Researchers used an algorithm to assess 87 technologies for their focus on improving the patient experience of care, improving the health of populations, and reducing the per-capita cost of healthcare.
They analyzed technology in categories that included population health management, hospital/clinic administration, telemedicine, personalized health, remote patient monitoring, patient engagement, interoperability, devices and more.
The researchers found no relationship between investment and evidence of the technologies' value. In fact, some technology types, such as interoperability and telemedicine solutions, did not find a single example of an evidence-based offering.
This disconnect may represent a lack of awareness or perceived value among health technology entrepreneurs, but also could indicate a market in transition from fee-for-service to value-driven delivery and reimbursement models, the authors wrote.
Though hospitals and physician groups have a high evidentiary threshold for making purchasing decisions, the evidence suggests those decisions are based on a technology's ability to achieve at least one triple aim component or on factors independent of it.
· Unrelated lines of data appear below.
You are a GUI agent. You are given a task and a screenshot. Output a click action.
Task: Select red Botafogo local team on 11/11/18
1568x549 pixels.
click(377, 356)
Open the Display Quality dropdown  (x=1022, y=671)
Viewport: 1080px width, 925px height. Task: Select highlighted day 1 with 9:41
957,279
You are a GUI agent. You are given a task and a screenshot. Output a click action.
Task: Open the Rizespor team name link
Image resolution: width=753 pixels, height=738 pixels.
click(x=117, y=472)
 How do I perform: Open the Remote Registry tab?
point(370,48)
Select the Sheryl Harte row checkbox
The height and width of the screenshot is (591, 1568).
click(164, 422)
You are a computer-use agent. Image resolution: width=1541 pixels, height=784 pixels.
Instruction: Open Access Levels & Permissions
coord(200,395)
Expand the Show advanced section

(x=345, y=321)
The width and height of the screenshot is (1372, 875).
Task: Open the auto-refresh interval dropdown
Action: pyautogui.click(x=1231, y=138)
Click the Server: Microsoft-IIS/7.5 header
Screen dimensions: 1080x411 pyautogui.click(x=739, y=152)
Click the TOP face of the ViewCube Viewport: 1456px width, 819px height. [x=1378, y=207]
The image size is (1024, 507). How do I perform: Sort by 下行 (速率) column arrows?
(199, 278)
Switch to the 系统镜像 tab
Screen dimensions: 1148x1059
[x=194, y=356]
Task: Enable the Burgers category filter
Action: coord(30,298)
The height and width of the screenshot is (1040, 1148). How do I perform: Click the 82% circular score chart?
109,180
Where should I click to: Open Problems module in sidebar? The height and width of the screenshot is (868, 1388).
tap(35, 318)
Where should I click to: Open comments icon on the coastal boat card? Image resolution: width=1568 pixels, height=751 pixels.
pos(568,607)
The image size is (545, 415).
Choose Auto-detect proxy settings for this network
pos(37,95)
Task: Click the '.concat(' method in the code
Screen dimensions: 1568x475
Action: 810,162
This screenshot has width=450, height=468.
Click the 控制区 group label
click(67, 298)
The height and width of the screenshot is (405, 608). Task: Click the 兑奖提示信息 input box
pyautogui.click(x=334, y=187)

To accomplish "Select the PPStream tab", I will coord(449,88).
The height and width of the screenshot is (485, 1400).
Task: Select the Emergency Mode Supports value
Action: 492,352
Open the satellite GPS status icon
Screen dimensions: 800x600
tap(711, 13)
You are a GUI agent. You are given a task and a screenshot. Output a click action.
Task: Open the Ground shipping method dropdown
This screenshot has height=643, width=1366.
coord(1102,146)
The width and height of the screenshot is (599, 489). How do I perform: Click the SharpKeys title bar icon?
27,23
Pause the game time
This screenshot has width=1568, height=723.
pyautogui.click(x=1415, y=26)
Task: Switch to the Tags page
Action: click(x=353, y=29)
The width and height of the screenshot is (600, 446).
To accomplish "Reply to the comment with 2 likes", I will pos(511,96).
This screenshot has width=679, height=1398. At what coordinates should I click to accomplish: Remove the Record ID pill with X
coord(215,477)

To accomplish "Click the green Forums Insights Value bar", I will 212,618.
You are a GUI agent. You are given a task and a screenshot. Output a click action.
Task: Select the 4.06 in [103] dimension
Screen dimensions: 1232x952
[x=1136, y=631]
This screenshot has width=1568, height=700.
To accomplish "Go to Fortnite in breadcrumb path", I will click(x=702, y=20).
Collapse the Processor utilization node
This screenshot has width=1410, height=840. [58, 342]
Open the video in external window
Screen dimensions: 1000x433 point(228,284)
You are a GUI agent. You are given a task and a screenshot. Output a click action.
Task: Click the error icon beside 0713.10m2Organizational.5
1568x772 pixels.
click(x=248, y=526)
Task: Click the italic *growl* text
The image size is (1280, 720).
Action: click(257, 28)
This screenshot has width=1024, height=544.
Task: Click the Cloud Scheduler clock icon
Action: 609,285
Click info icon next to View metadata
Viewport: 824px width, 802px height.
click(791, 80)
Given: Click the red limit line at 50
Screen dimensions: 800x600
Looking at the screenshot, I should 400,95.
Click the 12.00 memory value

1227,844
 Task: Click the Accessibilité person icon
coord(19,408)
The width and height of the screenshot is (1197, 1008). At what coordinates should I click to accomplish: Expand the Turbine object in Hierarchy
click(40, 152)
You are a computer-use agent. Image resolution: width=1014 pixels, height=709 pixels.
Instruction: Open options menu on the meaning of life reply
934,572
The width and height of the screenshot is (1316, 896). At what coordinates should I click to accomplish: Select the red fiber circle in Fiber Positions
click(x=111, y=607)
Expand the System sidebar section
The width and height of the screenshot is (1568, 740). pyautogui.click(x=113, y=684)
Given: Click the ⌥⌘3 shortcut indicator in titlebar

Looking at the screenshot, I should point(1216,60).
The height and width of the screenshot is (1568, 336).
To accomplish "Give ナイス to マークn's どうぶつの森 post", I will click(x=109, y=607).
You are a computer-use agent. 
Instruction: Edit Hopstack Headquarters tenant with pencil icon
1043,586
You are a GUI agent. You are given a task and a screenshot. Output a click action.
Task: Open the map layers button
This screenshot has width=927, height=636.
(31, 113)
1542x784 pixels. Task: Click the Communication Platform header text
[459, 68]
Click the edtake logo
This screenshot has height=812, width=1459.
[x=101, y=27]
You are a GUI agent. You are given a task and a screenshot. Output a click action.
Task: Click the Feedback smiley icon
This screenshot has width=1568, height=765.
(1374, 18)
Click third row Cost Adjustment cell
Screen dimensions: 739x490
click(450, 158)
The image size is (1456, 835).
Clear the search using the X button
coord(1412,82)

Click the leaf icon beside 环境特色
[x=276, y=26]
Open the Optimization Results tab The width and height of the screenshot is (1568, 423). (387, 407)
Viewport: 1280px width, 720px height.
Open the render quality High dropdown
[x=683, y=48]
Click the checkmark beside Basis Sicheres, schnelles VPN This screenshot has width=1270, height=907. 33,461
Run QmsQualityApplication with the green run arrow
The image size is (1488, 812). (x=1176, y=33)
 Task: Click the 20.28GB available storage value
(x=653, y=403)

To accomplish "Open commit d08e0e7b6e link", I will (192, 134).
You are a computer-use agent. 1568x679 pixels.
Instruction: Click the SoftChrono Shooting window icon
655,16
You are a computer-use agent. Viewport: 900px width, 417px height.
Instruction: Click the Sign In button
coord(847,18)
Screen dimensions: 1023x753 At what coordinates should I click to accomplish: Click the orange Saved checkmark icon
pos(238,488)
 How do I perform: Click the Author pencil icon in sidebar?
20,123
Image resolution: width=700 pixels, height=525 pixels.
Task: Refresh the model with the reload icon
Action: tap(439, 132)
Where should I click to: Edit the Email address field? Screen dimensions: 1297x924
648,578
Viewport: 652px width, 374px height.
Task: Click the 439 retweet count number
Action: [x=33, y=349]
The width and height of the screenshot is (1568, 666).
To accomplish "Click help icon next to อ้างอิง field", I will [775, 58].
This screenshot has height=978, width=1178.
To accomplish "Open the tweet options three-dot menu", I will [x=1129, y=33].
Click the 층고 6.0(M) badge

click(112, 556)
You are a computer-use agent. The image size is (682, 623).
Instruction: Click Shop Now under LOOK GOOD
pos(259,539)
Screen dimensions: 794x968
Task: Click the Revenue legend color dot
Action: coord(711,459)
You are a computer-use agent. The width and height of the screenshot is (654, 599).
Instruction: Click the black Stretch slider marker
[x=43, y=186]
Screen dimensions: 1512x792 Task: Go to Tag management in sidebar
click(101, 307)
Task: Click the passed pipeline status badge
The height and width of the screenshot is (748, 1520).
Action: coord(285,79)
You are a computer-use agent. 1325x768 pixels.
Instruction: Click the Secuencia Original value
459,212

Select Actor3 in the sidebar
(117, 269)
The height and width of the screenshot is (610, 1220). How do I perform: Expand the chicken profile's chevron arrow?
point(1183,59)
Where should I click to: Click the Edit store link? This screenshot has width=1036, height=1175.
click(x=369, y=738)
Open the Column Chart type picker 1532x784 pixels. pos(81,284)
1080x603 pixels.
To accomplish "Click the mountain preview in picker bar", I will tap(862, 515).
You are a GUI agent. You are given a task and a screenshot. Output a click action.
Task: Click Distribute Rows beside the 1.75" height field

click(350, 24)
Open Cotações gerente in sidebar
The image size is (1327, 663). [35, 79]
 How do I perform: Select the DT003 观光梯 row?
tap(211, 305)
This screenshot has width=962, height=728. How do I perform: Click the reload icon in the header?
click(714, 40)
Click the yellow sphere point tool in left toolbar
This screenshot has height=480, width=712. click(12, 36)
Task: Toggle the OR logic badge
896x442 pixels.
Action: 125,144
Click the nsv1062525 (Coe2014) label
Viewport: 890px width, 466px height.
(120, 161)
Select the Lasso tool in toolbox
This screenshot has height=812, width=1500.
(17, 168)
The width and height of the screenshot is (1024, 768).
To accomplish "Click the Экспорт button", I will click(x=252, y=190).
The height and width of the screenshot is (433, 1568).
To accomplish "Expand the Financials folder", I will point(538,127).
Technology for patients tended to focus on improved outcomes, but not on reducing costs. Technologies for payers and providers focused on costs and outcomes, but lack emphasis on improving patient experience. Entrepreneurs may find opportunities by addressing the areas that competitors are not, the authors said.
Investment in digital health this year already has surpassed last year's total, with wireless and cloud technologies among the trends to watch, according to market research consulting firm RNCOS.